Although the international coalition declared Daesh defeated last month, remaining militants scattered across the east of the country have continued a low-level insurgency, claiming the lives of several US-backed fighters in guerrilla style attacks.
The UK's Department for International Development (DFID) said the decision was a precaution, adding that it was not aware of any money actually being diverted towards remaining militants.
"We have suspended the use of UK aid through cash transfers in northeast Syria following the territorial defeat of Daesh," a spokesperson for DFID told the National. "This is a precautionary measure due to the risks associated with the dispersal of Daesh members. UK aid will still give food, shelter and healthcare to those people in Syria in desperate need."
A group of 58 international NGOs said they were "extremely shocked" at the decision, criticising it as a "hasty reactionary stance" that was "impossible to justify".
DFID has budgeted $198 million for support to Syria in its 2019/2020 budget, $52 million destined for the northeast including $5 million previously earmarked as cash assistance. Direct cash transfers to displaced people have grown as a preferred method of aid deliverance in recent years, with agencies citing its greater efficiency, lower implementation costs and its ability to preserve the dignity and autonomy of recipients.
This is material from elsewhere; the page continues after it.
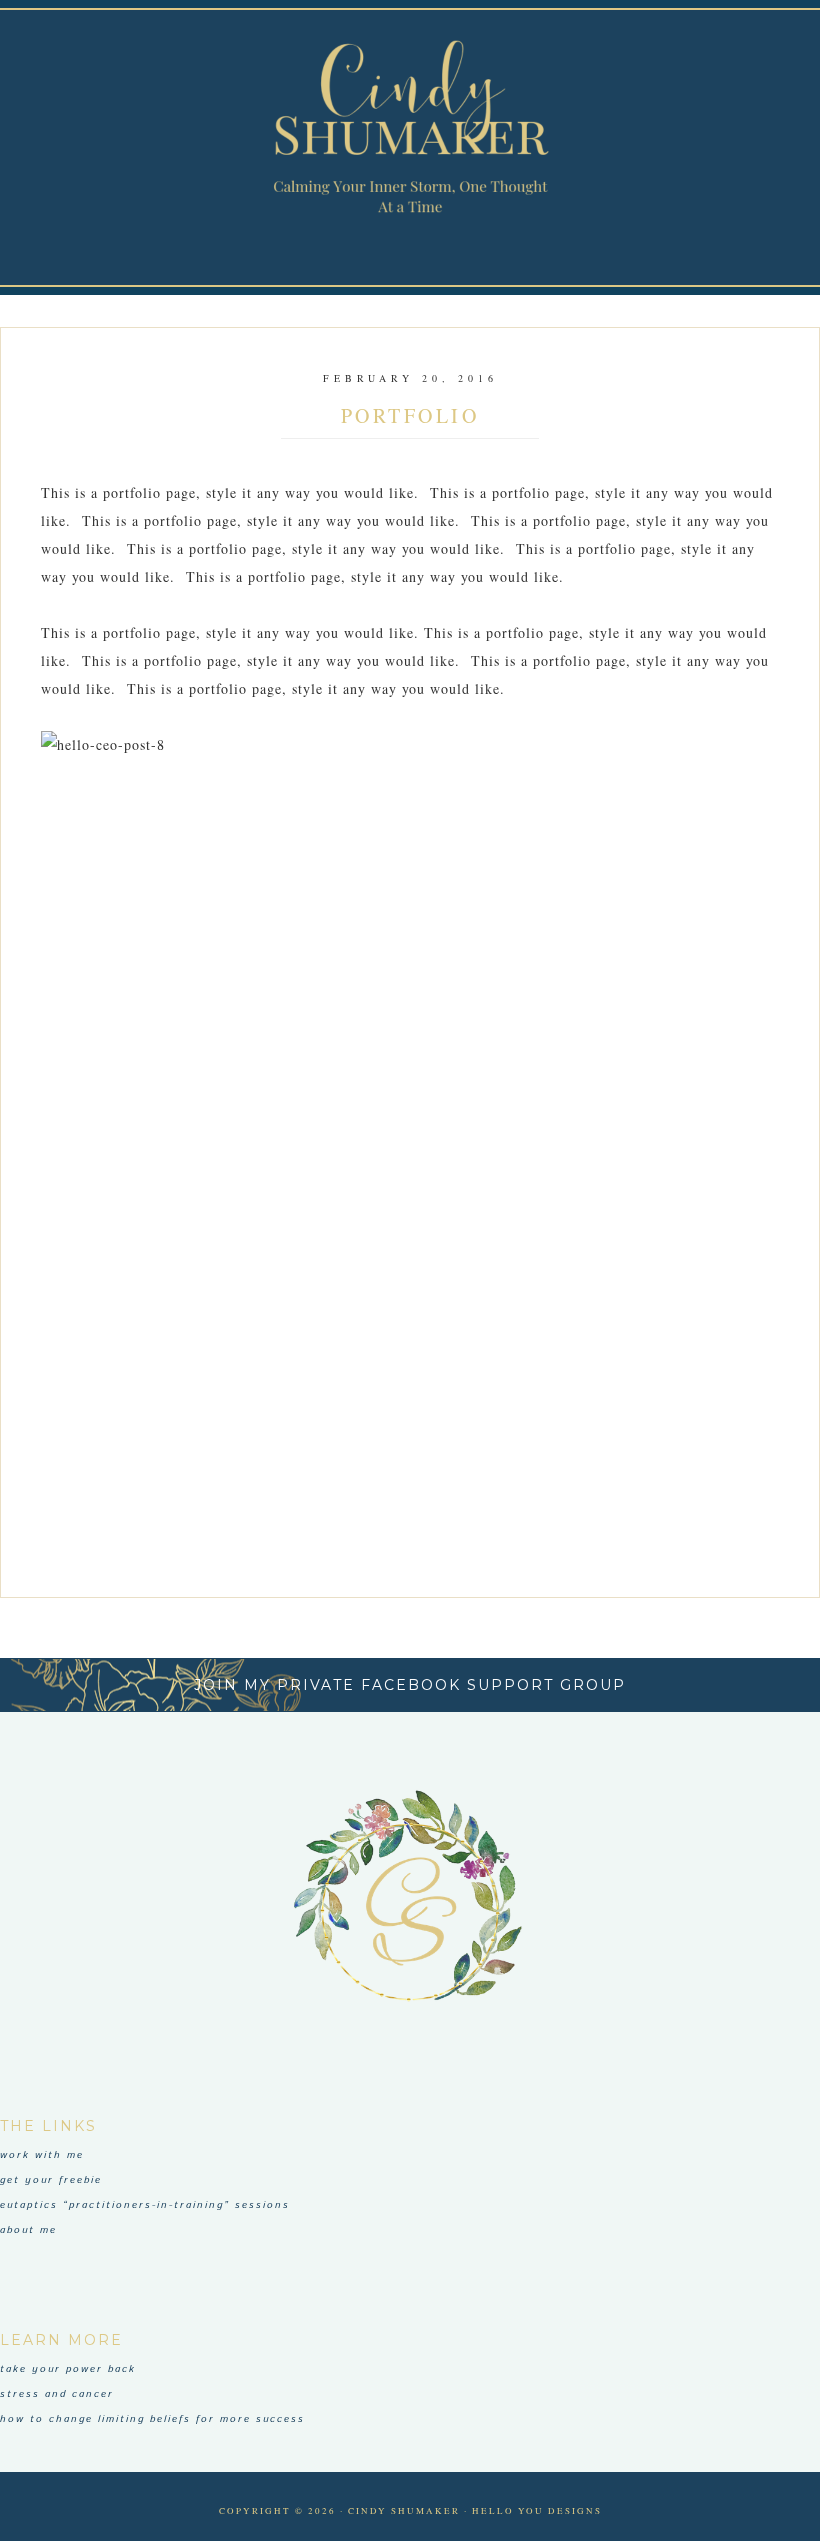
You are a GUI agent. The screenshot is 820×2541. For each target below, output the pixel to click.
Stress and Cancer (57, 2394)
Aid agencies have said they are struggling to provide medical care and shelter for the more than 60,000 refugees now at the Al-Hawl camp in the northeast of Syria, two thirds of whom are children. Many have sustained severe injuries from the Syrian Democratic Forces' (SDF) battle against militants in the tent-city of Al-Baghouz, the last sliver of Daesh territory.
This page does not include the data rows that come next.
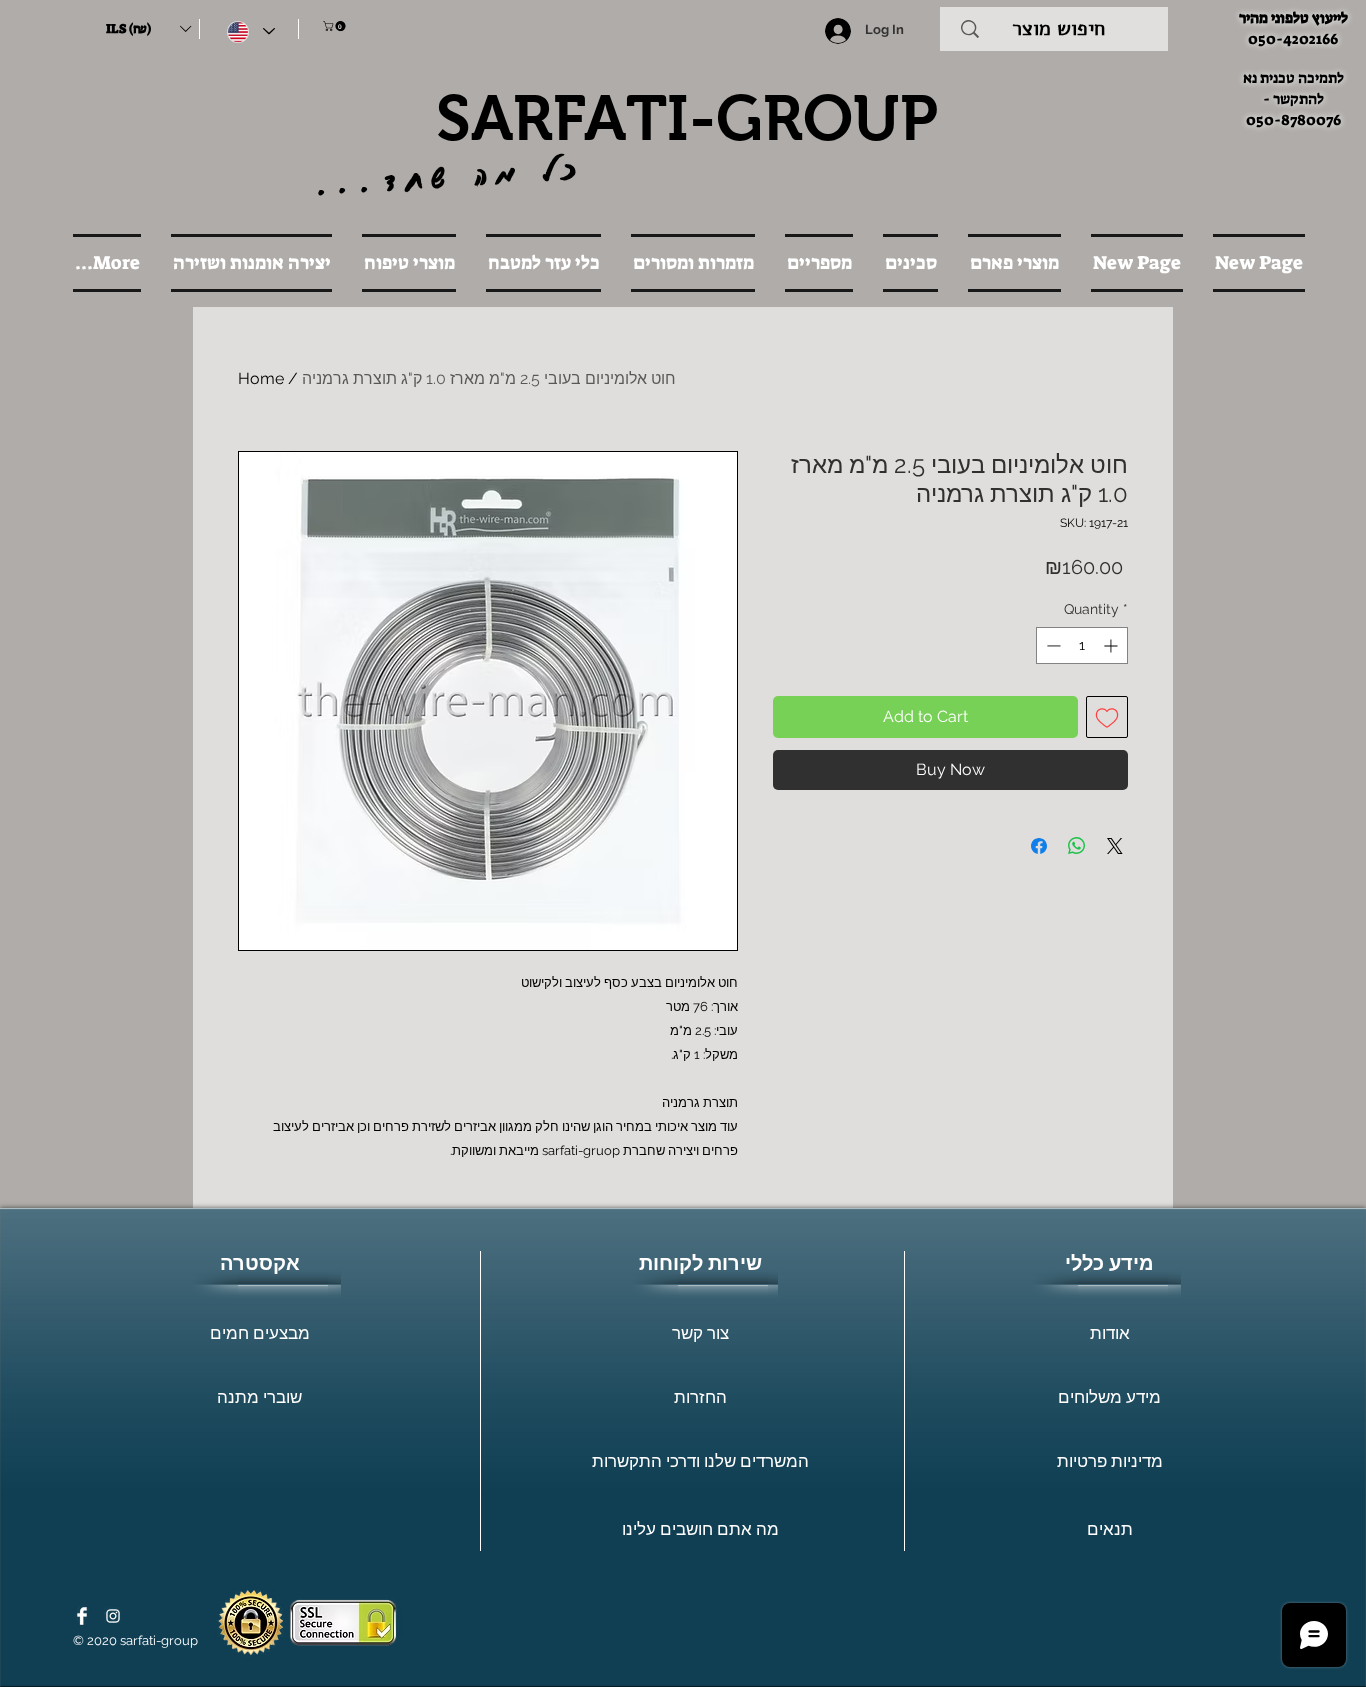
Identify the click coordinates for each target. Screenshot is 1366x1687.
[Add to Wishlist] (1107, 717)
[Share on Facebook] (1039, 846)
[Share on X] (1115, 846)
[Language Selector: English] (251, 31)
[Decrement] (1051, 645)
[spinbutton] (1082, 645)
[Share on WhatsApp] (1077, 846)
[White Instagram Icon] (113, 1616)
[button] (148, 29)
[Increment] (1112, 645)
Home (261, 378)
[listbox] (148, 29)
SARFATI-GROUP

Footage from the camp has shown thousands of new arrivals forced to sleep in the open, despite the bitter cold. Last month, charities said that more than 400 children were being treated for moderate acute malnutrition in the camp; hundreds have already died from the dire conditions.
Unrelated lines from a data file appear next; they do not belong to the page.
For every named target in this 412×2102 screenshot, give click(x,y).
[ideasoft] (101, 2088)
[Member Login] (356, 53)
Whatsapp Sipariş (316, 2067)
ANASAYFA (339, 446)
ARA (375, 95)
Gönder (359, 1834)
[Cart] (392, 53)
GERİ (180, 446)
However, according to Fe Kagahastian, a cash and markets specialist deployed to the Syria response by NORCAP-CashCap, the recent change in UK aid policy was the result of the public backlash to the prospective return of Daesh bride Shamima Begum.
"The media focus on one Daesh-affiliated woman [Begum] effectively strips tens of thousands of Syrians – who are displaced after fleeing ISIS [Daesh] violence to begin with – of a more dignified form of assistance," she said.
Cutting cash distributions also has negatively affected the burgeoning markets that have been set up in the camp, Kagahastian said. "The small shopkeepers, traders, bakers, water and fuel suppliers, transportation service providers are also now at risk of losing their businesses as displaced Syrians lose their purchasing power."
Humanitarian agencies working in the region have attempted to reassure other donors, fearing that if they also decide to restrict cash assistance, such critical stabilisation efforts will stop.
"DFID's decision to ban cash assistance in northeast Syria will deprive tens of thousands of Syrians of existing and planned assistance," the group of NGOs wrote to other foreign donors. "Suddenly stopping this essential life-saving and dignity sustaining programming would have both immediate and long-lasting implications."